*TASK REQUIREMENTS*: Using the records below, transcribe word for word the stretch from the line that contains "You are a computer-use agent. Viewport: 1343px" through the line that contains "You are a computer-use agent. 1084x610", both end lines included, and nothing else.

*Source data*:
==============================
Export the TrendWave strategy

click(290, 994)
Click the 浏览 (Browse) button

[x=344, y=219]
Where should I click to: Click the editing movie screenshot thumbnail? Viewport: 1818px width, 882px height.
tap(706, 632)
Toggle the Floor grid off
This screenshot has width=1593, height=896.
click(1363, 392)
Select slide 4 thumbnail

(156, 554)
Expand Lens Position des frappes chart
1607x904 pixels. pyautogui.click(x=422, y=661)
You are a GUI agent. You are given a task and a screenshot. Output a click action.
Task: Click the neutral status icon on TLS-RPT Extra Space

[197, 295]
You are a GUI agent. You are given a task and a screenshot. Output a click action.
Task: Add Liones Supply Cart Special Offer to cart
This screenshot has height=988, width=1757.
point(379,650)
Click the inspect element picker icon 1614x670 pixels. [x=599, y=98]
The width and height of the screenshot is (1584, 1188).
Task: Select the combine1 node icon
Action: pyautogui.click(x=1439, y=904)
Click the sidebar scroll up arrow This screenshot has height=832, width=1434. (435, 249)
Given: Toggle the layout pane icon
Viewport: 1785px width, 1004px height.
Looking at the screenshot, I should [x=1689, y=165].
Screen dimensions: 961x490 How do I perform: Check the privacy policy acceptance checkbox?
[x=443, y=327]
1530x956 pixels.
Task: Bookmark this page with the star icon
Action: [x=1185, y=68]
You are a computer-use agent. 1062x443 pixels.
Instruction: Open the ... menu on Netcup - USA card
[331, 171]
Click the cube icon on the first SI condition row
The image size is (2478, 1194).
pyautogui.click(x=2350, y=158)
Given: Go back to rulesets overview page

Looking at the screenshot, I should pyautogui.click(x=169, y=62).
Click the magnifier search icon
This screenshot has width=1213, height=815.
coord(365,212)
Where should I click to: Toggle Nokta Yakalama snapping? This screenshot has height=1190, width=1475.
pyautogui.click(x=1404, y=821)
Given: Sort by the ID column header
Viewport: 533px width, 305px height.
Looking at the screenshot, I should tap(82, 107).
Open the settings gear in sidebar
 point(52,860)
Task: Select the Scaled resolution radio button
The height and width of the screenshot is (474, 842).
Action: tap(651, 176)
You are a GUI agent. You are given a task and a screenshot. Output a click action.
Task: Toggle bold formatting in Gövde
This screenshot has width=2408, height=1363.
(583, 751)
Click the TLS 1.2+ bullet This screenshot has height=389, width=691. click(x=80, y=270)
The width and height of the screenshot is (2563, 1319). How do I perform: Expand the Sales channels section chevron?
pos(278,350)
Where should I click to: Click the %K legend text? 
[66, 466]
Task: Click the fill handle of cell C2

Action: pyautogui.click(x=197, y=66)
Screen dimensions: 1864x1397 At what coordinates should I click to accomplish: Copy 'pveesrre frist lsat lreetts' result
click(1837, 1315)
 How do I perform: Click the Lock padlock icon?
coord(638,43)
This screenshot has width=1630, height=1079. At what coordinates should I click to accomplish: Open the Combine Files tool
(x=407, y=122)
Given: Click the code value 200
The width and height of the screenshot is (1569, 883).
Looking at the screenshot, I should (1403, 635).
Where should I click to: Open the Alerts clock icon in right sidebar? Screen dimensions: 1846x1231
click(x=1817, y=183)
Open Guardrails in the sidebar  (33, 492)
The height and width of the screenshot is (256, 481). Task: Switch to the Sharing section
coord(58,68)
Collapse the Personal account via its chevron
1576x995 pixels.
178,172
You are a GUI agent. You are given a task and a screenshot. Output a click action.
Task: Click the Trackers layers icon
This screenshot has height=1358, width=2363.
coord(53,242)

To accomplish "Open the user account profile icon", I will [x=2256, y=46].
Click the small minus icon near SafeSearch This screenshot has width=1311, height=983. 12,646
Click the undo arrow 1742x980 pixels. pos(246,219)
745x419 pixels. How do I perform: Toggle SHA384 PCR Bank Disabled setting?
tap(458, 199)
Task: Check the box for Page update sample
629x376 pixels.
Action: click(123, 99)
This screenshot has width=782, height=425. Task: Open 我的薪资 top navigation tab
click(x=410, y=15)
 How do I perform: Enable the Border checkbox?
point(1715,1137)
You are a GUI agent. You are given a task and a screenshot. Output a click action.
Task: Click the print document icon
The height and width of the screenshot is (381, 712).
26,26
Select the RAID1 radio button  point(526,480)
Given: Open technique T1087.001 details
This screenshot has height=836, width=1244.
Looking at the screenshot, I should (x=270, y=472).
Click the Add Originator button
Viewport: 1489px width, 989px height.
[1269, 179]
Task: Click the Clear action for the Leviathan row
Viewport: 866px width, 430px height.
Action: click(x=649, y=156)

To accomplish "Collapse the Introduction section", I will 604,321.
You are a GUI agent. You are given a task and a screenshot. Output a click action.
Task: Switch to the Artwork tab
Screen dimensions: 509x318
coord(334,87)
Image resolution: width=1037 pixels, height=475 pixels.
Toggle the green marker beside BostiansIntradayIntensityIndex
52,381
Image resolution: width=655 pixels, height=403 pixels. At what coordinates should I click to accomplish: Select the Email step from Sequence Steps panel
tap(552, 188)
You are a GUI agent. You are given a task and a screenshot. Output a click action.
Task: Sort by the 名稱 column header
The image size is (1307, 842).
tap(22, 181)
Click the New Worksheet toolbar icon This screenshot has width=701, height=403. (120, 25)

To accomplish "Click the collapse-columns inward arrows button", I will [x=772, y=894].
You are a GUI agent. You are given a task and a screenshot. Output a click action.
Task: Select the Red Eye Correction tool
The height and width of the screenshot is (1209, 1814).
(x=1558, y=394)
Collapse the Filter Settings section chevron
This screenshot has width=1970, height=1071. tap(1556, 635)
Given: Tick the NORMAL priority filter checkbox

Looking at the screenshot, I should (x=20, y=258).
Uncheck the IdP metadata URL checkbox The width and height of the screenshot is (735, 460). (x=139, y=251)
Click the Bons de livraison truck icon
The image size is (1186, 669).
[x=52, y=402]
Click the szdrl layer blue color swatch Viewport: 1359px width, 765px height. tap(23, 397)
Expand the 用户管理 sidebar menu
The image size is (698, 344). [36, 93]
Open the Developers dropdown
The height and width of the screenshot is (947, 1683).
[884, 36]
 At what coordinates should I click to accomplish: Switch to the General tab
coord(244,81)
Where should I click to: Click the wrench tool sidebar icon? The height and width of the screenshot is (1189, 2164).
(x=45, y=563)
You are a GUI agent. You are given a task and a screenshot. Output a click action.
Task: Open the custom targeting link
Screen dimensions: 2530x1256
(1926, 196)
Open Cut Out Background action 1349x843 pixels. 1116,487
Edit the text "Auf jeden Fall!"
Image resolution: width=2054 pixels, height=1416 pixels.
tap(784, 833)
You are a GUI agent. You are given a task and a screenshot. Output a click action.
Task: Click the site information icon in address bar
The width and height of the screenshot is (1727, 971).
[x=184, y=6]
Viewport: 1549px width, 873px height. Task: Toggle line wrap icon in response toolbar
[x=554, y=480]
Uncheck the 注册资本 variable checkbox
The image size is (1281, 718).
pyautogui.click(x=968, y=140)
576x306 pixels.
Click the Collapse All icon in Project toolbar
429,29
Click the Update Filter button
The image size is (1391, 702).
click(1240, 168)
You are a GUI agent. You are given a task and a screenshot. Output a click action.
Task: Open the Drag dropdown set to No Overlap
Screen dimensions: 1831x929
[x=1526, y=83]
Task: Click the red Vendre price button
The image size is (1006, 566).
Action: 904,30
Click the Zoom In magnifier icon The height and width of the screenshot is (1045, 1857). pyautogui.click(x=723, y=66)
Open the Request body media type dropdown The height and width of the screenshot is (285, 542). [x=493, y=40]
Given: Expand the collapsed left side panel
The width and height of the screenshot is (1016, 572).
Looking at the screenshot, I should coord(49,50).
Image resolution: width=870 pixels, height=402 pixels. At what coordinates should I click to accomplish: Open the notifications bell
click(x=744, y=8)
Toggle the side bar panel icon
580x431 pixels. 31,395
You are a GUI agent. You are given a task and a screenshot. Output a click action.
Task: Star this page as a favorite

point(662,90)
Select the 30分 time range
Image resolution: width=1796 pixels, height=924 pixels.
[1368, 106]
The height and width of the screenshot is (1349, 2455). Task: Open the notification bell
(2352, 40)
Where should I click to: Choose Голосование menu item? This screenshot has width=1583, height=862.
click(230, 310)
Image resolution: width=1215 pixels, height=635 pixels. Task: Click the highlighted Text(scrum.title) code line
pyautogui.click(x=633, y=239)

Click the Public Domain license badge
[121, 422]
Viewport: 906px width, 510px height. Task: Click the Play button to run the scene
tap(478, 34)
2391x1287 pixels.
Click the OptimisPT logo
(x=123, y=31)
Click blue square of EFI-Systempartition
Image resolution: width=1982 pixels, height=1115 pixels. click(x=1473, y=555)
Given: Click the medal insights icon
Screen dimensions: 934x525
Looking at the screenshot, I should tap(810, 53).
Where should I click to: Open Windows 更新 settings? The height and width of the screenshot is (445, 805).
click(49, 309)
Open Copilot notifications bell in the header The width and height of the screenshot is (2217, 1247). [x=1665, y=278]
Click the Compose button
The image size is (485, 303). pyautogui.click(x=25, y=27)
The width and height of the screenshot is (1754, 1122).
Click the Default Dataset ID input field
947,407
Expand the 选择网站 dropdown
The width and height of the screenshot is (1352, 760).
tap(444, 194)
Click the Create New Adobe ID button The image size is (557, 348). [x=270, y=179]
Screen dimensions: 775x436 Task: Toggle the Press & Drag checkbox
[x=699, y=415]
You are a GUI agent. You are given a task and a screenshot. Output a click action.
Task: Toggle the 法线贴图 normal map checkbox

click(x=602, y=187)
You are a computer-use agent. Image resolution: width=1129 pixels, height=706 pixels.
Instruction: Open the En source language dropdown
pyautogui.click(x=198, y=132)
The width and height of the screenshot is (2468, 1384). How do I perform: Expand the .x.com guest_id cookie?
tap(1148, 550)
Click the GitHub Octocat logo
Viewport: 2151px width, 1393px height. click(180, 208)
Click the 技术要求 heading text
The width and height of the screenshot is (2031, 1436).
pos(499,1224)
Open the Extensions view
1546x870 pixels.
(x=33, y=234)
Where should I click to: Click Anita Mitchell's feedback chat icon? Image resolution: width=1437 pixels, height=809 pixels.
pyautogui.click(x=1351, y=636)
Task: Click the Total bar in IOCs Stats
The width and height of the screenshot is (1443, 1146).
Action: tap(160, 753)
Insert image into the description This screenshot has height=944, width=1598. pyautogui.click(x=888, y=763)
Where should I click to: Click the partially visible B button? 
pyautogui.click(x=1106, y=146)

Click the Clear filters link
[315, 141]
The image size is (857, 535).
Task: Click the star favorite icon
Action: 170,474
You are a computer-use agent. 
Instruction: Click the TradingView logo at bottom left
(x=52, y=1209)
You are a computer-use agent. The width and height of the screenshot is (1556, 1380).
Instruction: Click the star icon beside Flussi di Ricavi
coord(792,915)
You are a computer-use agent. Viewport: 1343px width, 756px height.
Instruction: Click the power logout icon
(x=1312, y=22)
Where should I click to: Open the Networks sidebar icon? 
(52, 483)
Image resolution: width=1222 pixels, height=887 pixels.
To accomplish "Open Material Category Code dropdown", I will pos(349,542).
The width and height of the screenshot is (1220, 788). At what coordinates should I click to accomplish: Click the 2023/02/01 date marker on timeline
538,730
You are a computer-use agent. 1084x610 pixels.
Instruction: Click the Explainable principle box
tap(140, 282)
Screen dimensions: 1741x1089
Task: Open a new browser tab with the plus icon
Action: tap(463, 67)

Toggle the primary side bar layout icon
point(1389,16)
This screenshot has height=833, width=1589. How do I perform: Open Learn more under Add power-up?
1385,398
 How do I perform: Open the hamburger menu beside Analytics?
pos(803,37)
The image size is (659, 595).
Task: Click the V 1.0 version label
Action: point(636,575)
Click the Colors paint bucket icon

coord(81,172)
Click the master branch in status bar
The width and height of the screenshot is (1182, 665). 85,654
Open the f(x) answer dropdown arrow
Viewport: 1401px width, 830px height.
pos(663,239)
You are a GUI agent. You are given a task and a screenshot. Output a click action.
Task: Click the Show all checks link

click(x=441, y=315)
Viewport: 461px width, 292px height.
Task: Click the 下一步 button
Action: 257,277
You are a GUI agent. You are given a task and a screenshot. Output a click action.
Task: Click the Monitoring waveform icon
==============================
*ANSWER SECTION*:
You are a computer-use agent. Viewport: 1343px width, 756px height.
Instruction: Click the power logout icon
(x=1312, y=22)
Where should I click to: Open the Networks sidebar icon? 
(52, 483)
Image resolution: width=1222 pixels, height=887 pixels.
To accomplish "Open Material Category Code dropdown", I will pos(349,542).
The width and height of the screenshot is (1220, 788). At what coordinates should I click to accomplish: Click the 2023/02/01 date marker on timeline
538,730
You are a computer-use agent. 1084x610 pixels.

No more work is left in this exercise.